Thursday, February 5, 2009

Graduating Dental Student Questions

I'm a 4th year dental student and I'm interested in learning more about the L&M and GPPR concepts. Has anyone out there done a GPPR and how did it work out for you from the new doctor or the owner doctor's perspective? I know the basic idea is that the new doctor gets paid a set salary that is much lower than an associate pay, but at the same time they build up equity in becoming a partner. Couple of questions...

1. With new doctors graduating with $200-300k of debt, how were you able to pay your bills and still live?

My response is obviously not from personal experience, however, from what I’ve seen, the student debt usually has very favorable terms so that initially, the payments are low, maybe interest only with reasonable interest rates and the minimum payments increase over time, in theory, as the doctor’s compensation does.

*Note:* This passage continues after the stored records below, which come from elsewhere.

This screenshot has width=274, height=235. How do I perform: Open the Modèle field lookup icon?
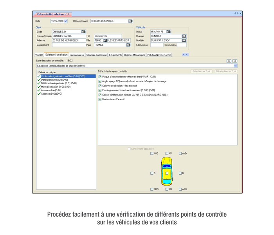(x=184, y=40)
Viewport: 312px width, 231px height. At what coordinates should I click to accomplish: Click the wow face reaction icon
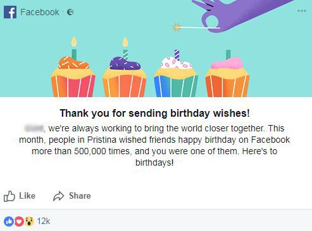[x=29, y=221]
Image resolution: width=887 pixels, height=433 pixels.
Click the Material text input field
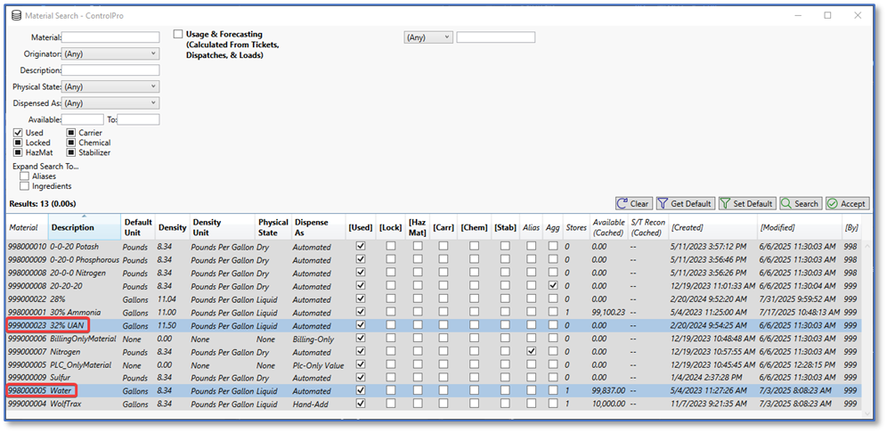click(x=110, y=37)
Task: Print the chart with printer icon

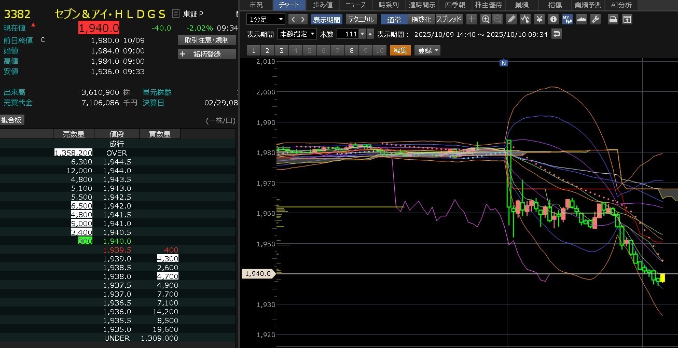Action: coord(613,20)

2. What happens with the equity earned if the new doctor and the owner doctor decide to part ways before the partnership is finalized?

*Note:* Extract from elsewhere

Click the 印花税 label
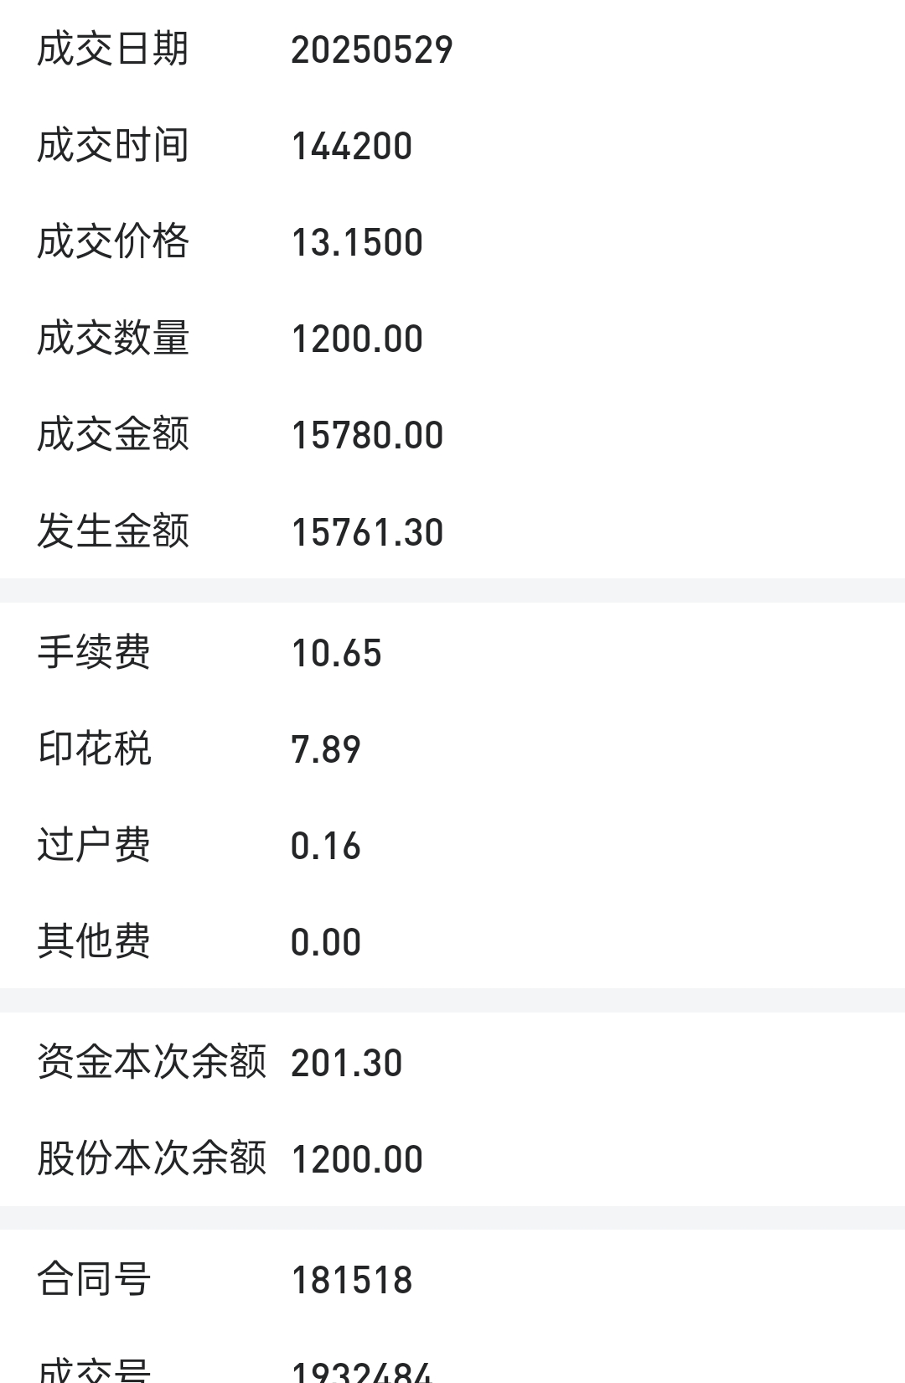This screenshot has width=905, height=1383. [94, 748]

This is where you need to be careful and make sure you have good representation. You can have the agreement call for some type of severance payment to the associate as payment for their "equity" they left behind. Payout can be anywhere from 12-36 months usually.

3. If the practice has debt is that amount deducted from the previous year's collections when determining a buy-in price?

No, debt should be a direct, dollar-for-dollar reduction in the agreed upon "value" of the assets being purchased. If the transition is a part stock part earnings shift method, then the debt should have been factored into the equation, lowering the potential buy-in figure.

4. How many active patients, new patients/month, etc. should there be in order to support the number of partners? I.E. 2k/doctor, 20 patients/month?

Generally I believe active patients should be approximately 1,000 per doctor, for every 1,000 patients I think I recall reading that new patients should be approximately 30% (or 25ish new patients per month)

Any other advice/info would be much appreciated.

Hope that helps.

This post first appeared on NewDocs.